• _Brief_: Repeat the items from the line containing "You are a GUI" through the line containing "tap(57, 31)", replacing every "screenshot" with "capture" and keeping all else unchanged. Return only those lines.

• _Material supplied_:
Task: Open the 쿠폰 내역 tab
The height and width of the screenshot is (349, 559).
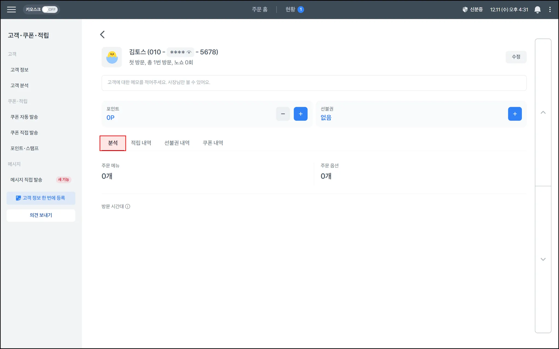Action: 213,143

---

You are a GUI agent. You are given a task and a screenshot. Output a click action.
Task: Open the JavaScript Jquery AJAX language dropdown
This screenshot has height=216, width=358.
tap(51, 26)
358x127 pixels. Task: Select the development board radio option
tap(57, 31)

• _Task solution_:
You are a GUI agent. You are given a task and a capture. Output a click action.
Task: Open the JavaScript Jquery AJAX language dropdown
This capture has height=216, width=358.
tap(51, 26)
358x127 pixels. Task: Select the development board radio option
tap(57, 31)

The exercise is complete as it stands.